恩人、フランシス・フォード・コッポラ監督との出会いとは?
戸田さんが本格的に映画字幕デビューを果たしたのは41歳の時。フランシス・フォード・コッポラ監督の大作『地獄の黙示録』(1980年)である。
監督と初めて顔を合わせたのは1976年、場所はホテルニューオータニのロビーだった。その時のことは鮮明に覚えているという。
「なにしろ『ゴッドファーザー』シリーズなどで多くの映画賞も受賞している大物監督ですし、『カンバセーション・盗撮』(1974年)は大好きな作品でもあったので、好奇心と緊張でドキドキしていました。
よれよれのレインコートを身にまとい、大きなおなかを突き出し、顔は真っ黒なひげ面。度の強い眼鏡の奥にあるのは穏やかで静かな眼差し。体に似合わない柔らかで小さな声で“ハロー”と手を握ってくれた時には、ほっとして緊張も解けました」
字幕翻訳者を志し、保険会社のOLを1年半で辞めた戸田さんは、約10年間フリーランスで翻訳等の仕事続けていた。『アリスのレストラン』(1970年)で初めてプロデュ―サーの通訳を務めた後、映画会社から通訳の仕事をもらえるようになっていった。コッポラ監督に会うことになったのも通訳の仕事だった。

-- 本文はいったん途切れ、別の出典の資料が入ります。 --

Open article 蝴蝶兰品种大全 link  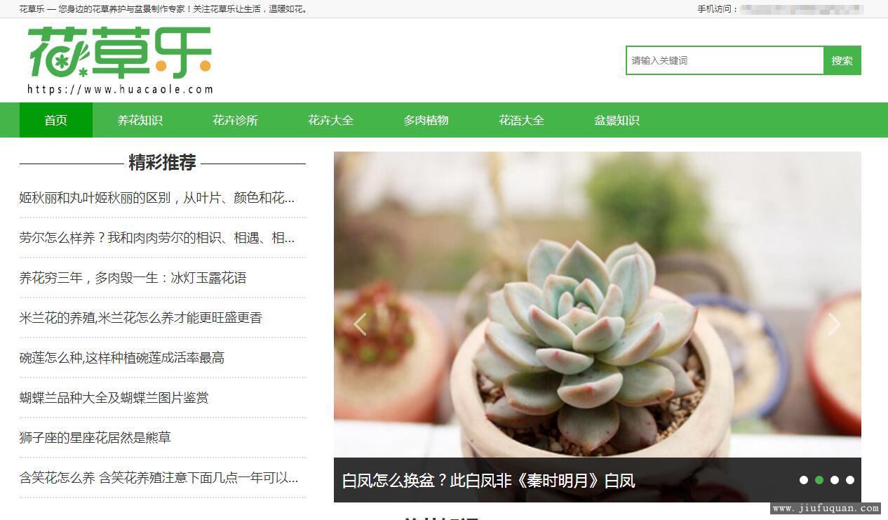click(114, 398)
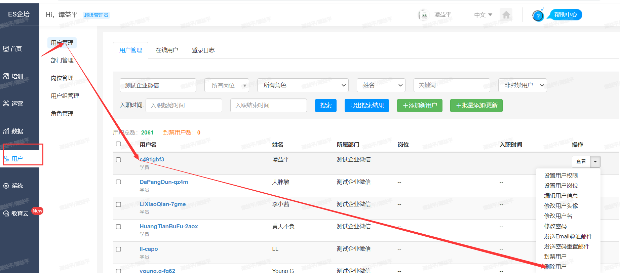
Task: Open the 系统 gear sidebar item
Action: [x=13, y=186]
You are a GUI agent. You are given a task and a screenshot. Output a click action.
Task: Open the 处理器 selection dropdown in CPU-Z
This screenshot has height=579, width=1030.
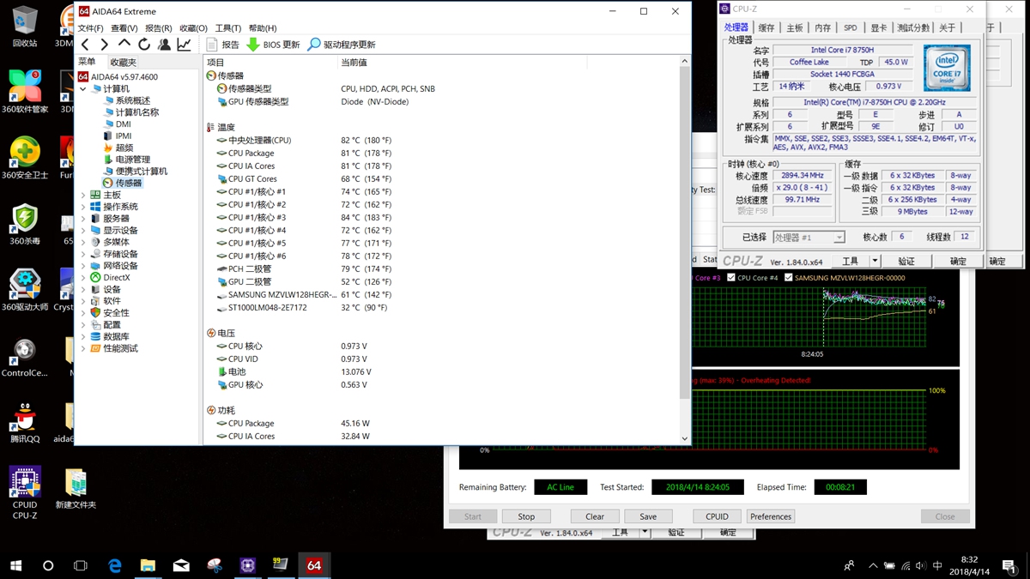click(x=839, y=238)
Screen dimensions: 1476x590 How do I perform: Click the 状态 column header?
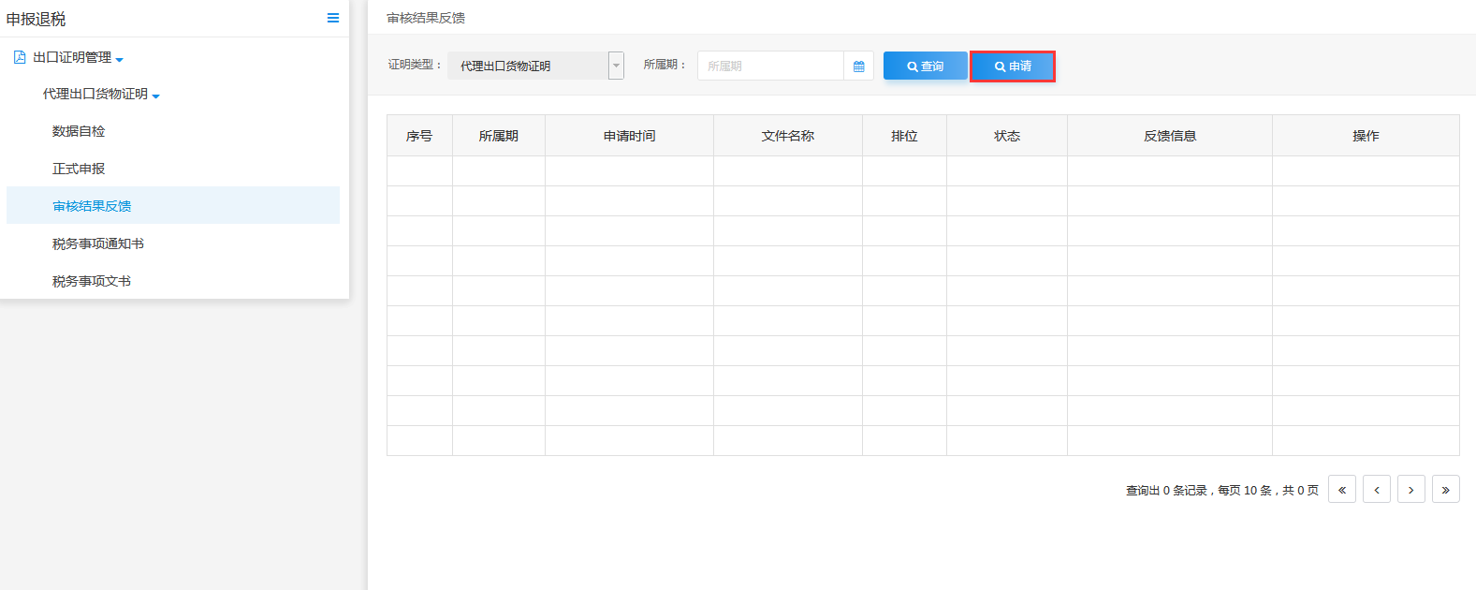1006,136
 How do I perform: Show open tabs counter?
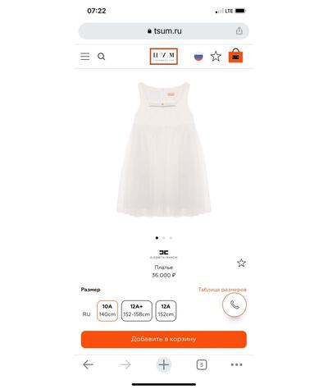[x=202, y=364]
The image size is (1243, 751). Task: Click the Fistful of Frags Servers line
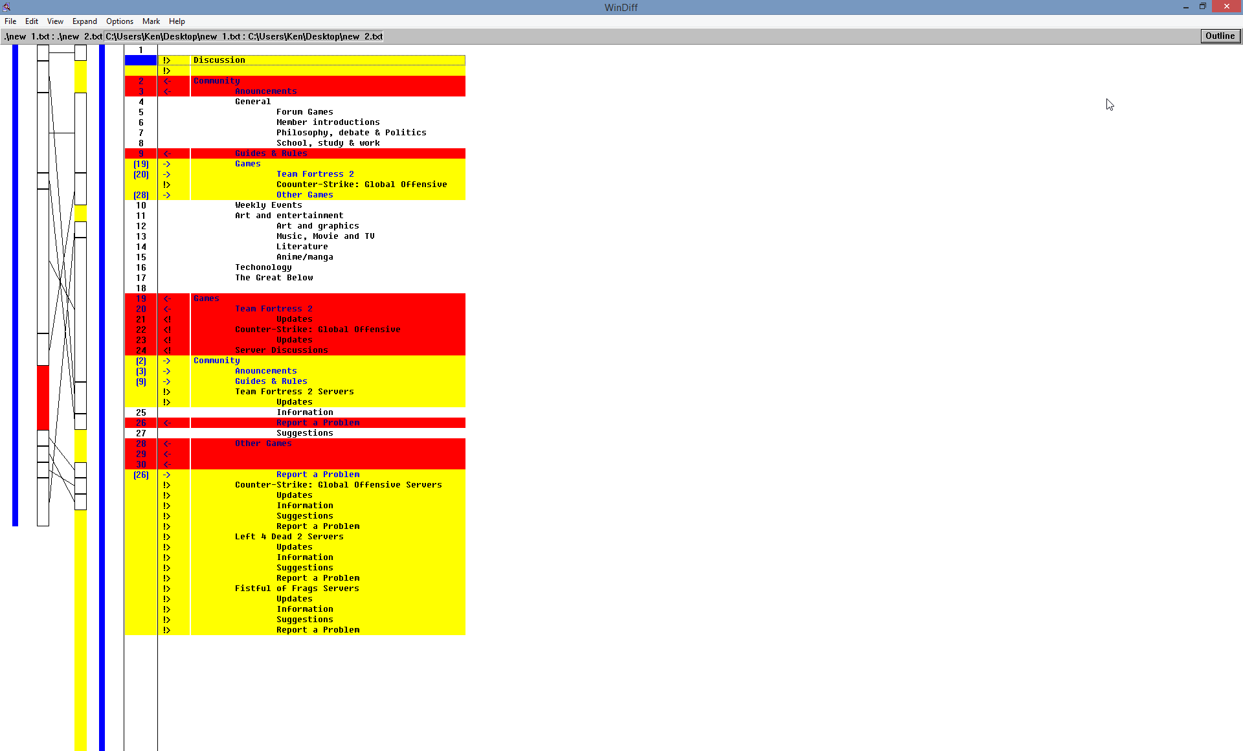[297, 588]
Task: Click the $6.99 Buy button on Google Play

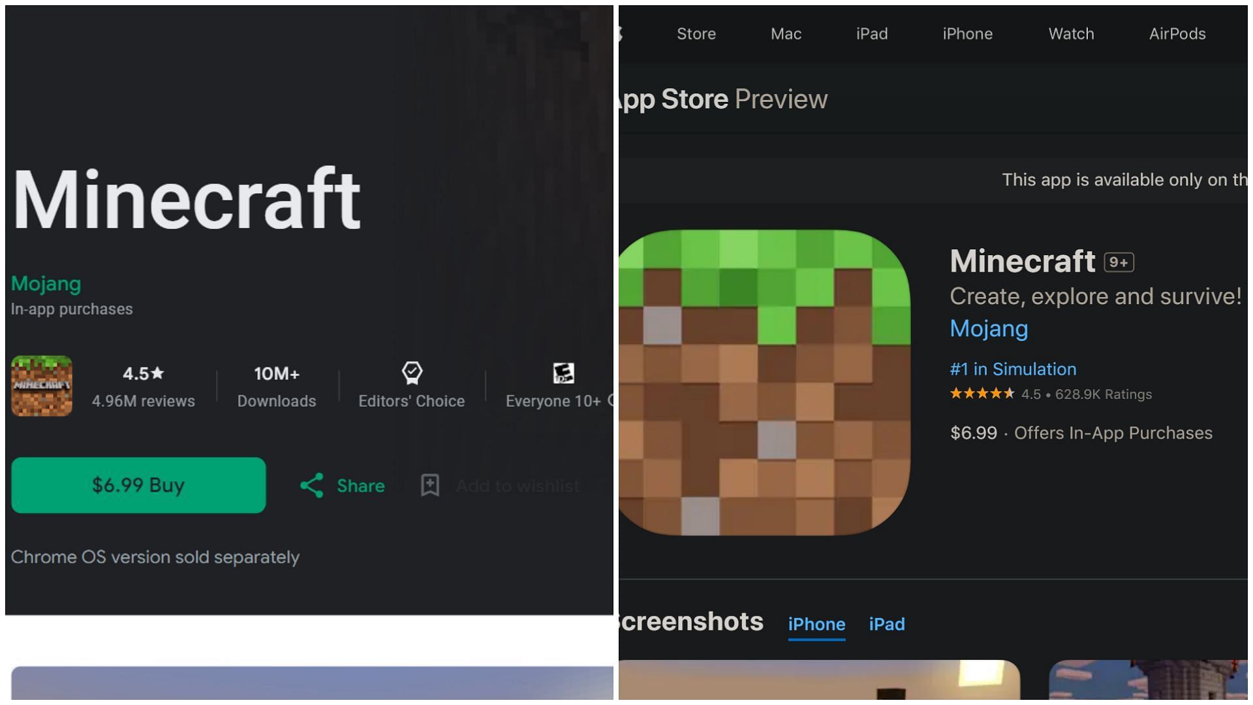Action: [x=138, y=484]
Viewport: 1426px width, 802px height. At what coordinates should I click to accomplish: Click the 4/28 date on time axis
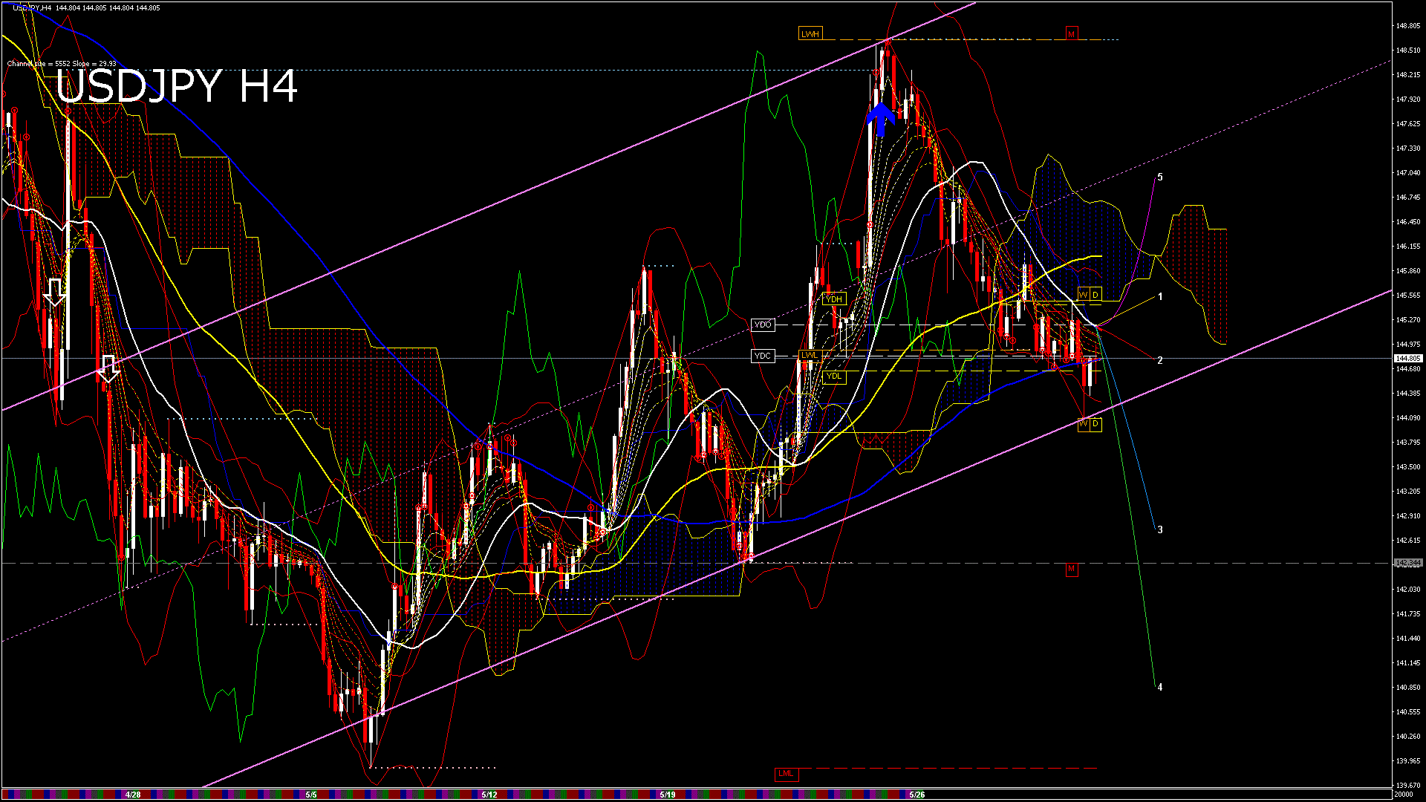pos(133,795)
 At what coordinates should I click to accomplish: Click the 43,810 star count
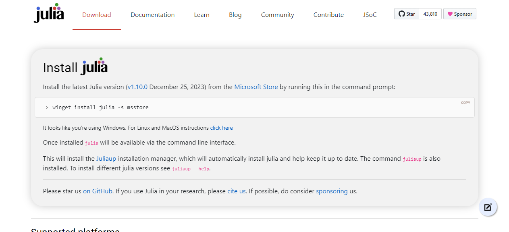point(430,14)
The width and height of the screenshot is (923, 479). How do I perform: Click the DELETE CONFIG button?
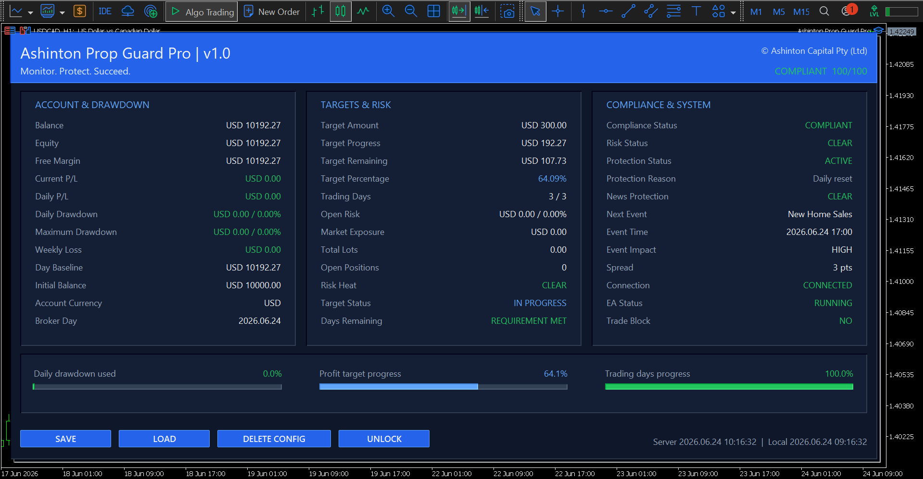[x=274, y=439]
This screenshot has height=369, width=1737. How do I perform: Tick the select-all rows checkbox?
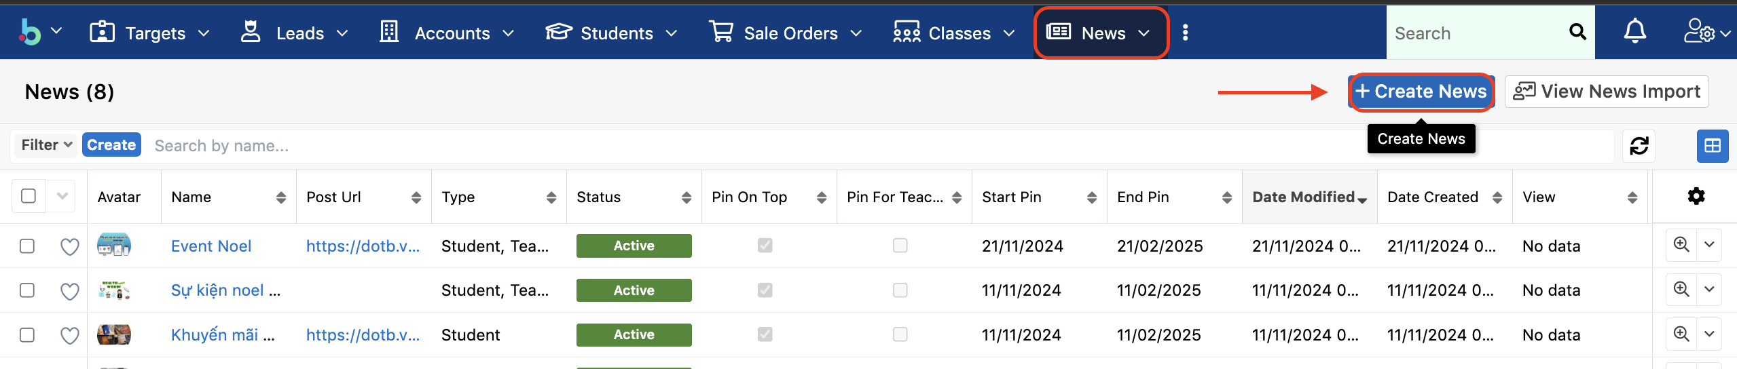point(29,196)
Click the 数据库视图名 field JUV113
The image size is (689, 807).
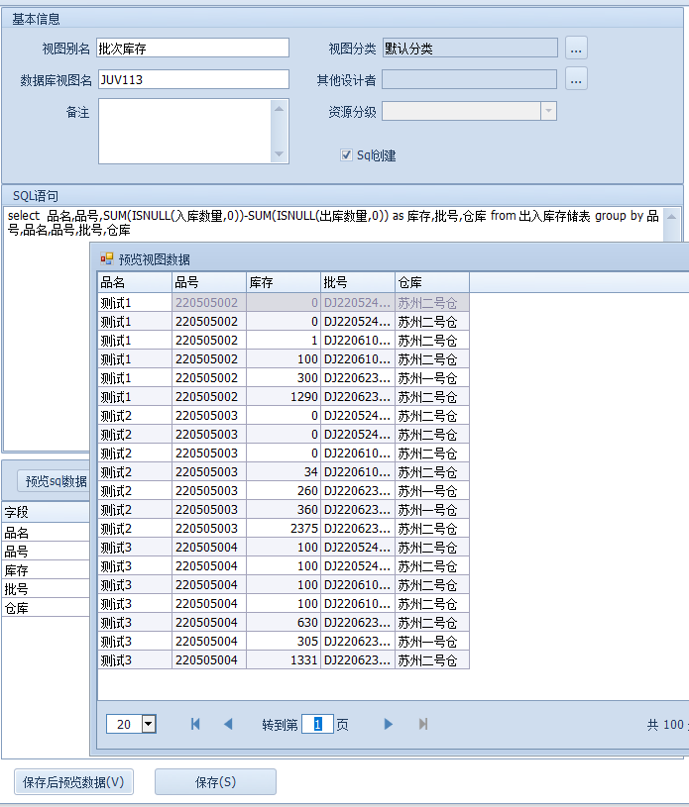coord(192,79)
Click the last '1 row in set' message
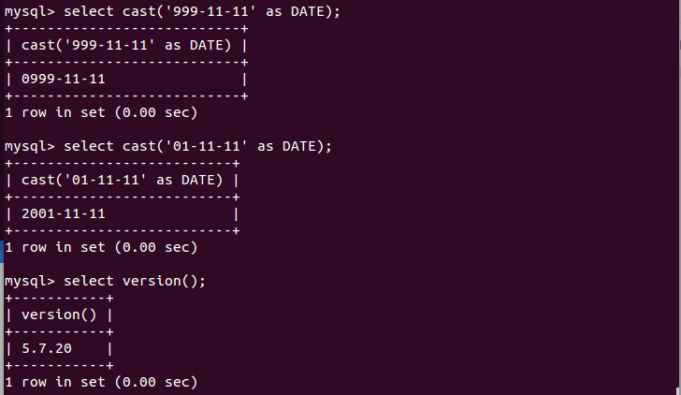681x395 pixels. point(101,383)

「当時、コッポラ監督は泥沼化していたベトナム戦争を描く大作『地獄の黙示録』の撮影をスタートさせたところでした。なにしろ壮大なスケールの作品なので、アメリカだけでは資金が集まらない。日本にも資金援助を呼び掛けて、日本ヘラルド映画の古川勝己社長が資金の一部を提供することになったのです。この頃、私はヘラルドからも字幕や通訳の仕事をいただいていたので、そのご縁で来日されるコッポラ監督のガイド兼通訳をヘラルドから依頼されたのです」
ご本人は「お世話係のようなものです(笑)」というが、日本でのガイド兼通訳という大役を任されたのだ。さらにサンフランシスコにあるコッポラ監督の自宅に行くことに。